Comme toute stratégie de transformation, construire son projet de mutualisation autour de son objectif reste un point de départ inéluctable. Pourquoi mutualiser les centres de documentation ? "Il ne faut pas s’enfermer dans des dogmes et garder une approche très pragmatique", reprend Gilles Batteux. "Il est nécessaire de se demander si le projet a un réel intérêt dans le travail, c’est-à-dire dans le quotidien des métiers."
Mettre tout le monde d’accord
À son arrivée au sein du groupement d’intérêt public Ressources & Territoires, Jenny Collin, qui compte vingt ans d’expériences professionnelles en tant que formatrice et gestionnaire de l’information, a très vite vu l’intérêt de la mutualisation.
"Je me suis rendu compte que nous étions plusieurs documentalistes, dans différentes régions de France, à faire le même travail, à veiller sur les mêmes ressources, à avoir les mêmes produits et finalement à constituer des bases très similaires." De ce constat est née la base de données documentaire Cosoter.

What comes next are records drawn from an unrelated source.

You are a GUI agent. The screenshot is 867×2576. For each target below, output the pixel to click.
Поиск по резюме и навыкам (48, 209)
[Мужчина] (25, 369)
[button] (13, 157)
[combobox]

Le processus de conception passe par la rédaction d’un projet pour coucher les avantages, les contraintes, mais aussi les attentes d’un tel outil. "Depuis quelques années, le rôle du documentaliste s’est peu à peu déplacé et a pris de l’ampleur", reconnaît Gilles Batteux. "Passant d’une fonction opérationnelle à celle d’un architecte de l’information."
Il faut réussir à mettre d’accord toutes les parties prenantes, à s’accorder sur un thésaurus, sur une façon de procéder, etc. D’autant plus que la base de données documentaire peut être parfois utilisée par d’autres services que celui des documentalistes.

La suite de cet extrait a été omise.